We know from public records that in 2012 there were 1,093 deaths registered in Argyll & Bute, and 1,001, in 2013 so it would be reasonable to assess that the yearly figure for 2014 would be around 1,000. The question is how many of these were on the PB register when they died.
We know that over 20% of the electorate were on the PB register in A&B so that would give us 200. We also know that a greater proportion of the deaths would be among the elderly and immobile. This means that it is very likely that the number of those who died, that were on the PB register, would be above average, so let us settle for a conservative figure of 250.

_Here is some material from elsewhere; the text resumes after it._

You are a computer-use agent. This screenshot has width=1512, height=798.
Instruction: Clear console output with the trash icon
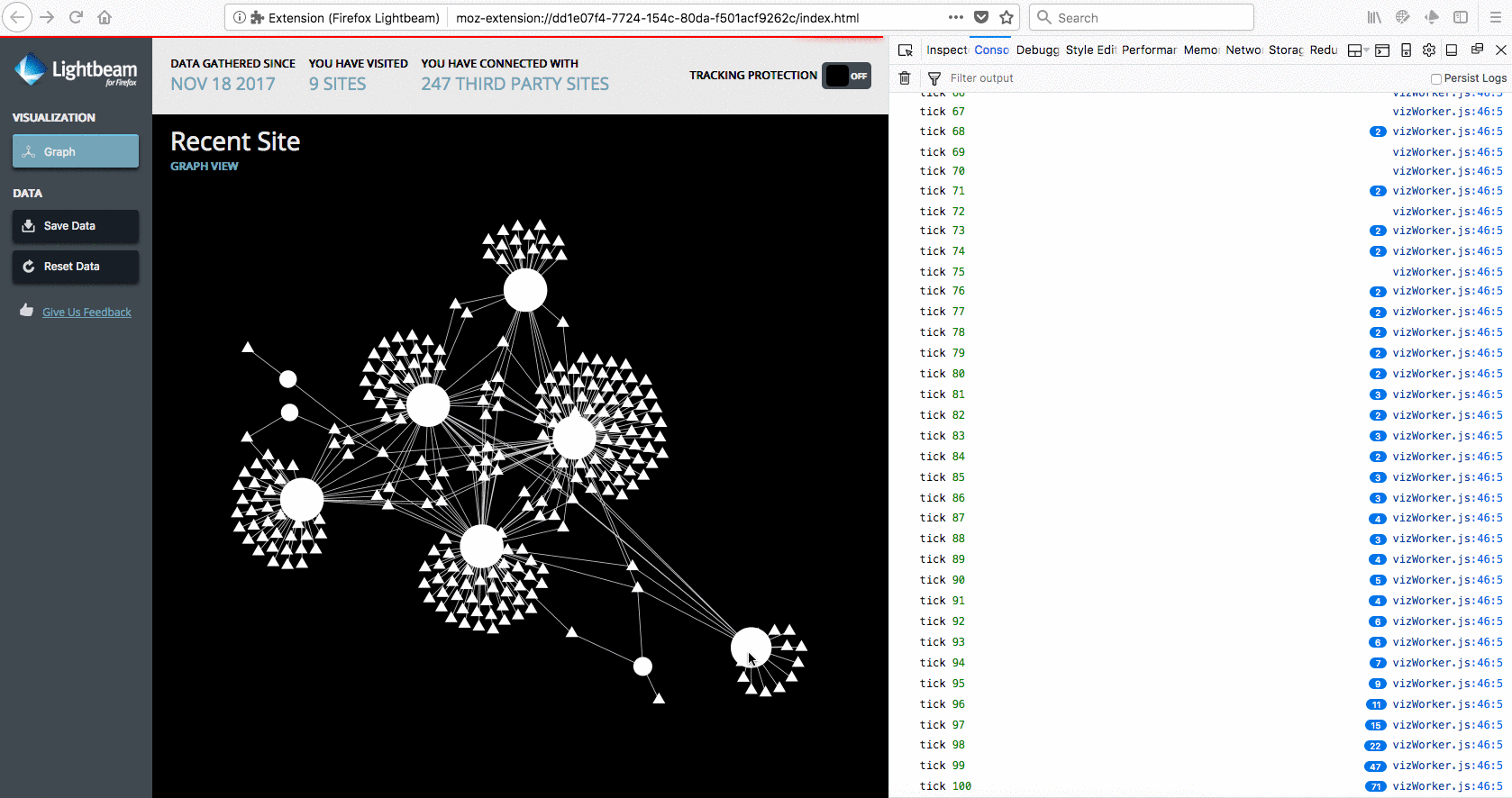pos(905,78)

We are aware that in developing the rolling register', concept steps are being made to change the registration process so that it responds quicker to changes such as death rates and that progress has been made in that regard recently. Such changes are never 100% effective even when complete, at least at the beginning, but let us assume that the changes made already have improved the registrations system by 50% and take this into account.

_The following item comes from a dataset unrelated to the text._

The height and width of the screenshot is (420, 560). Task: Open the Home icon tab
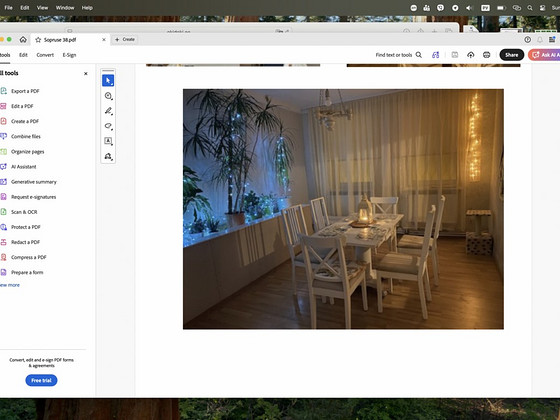(x=23, y=39)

That would mean that 125 deaths would still be on the register at the time of the ballot. That means 125 people on the register who could not vote.
Moving Away
Another area of interest is of course the number of people who are registered to vote but leave the area before the election comes round. In Argyll & Bute the average movement of population, coming and going over recent years has been nearly the same, with 3,817 per year leaving while 3,830 came in. So that over time, this population movement, has made little difference.

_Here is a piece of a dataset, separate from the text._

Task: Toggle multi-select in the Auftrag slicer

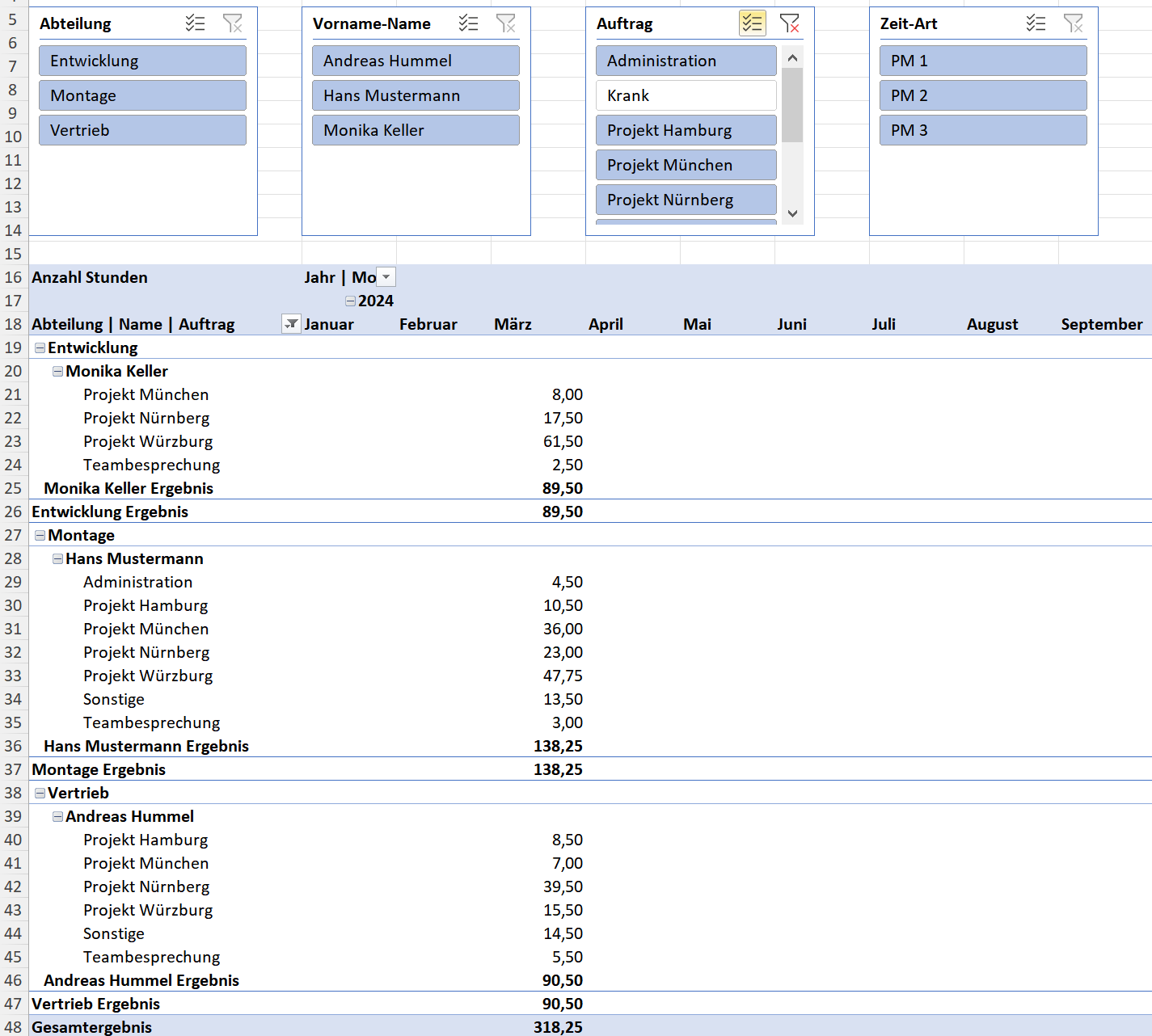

However in the short term, particularly in the year before an election it can make a significant difference, because it is not the people who leave who notify the authority that the register has to be adjusted, it is the people who arrive. Therefore outwith the yearly up-date of the register the changes to the rolling' register will be additions rather than subtractions.
Therefore, if some 3,817 left Argyll & Bute in the year between the register up-date and the election, the question we need to ask is how many of these would have been on the PB register? We could take the percentage of the electorate who are registered for a PB, but that would not be accurate since it would include children and other not voters and also because it would tend to be younger voters who are less likely to be on the PB register. If we reduce this annual figure to 2,500 and assume that only 10% of them were on the PB register that gives us another 250 people who could not vote.
In Prison
Another reason why people may not be able to vote is if they are in prison at the time of the ballot. So anyone who was registered for a PB in Argyll & Bute, but was in prison during late August to late September, would not have been able to vote. So how many could that involve?
According to Howard league Scotland there were 92 persons from A&B in prison in May 2014 so again the PB % of that would be around 18 if we assume that a much smaller proportion of these people would be registered for a PB we can reduce this to around 6
Dementia
This is the most significant factor which would have affected people's ability to vote, and again it would have been reflected above average on the people registered for the PB.
In 2014 1,893 people in Argyll & Bute were registered as having dementia, this figure would have been added to in 2014 (full figures not available yet but are increasing slightly year on year), so if we take this figure we will again be taking a conservative figure.
Now some of this figure we will have counted amongst the deaths we have registered so in order to ensure we do not do that, let's reduce the total by 125 and look at a figure of 1,768.
Again there would be more than average of the electorate in this category who are on the PB register let's say 25%. This gives us a figure of 402, now this figure does not include new additions in 2014, so it represents all people established with dementia for over a year and we have deducted those who died, so some 80% of these people are not able to vote i.e. 362.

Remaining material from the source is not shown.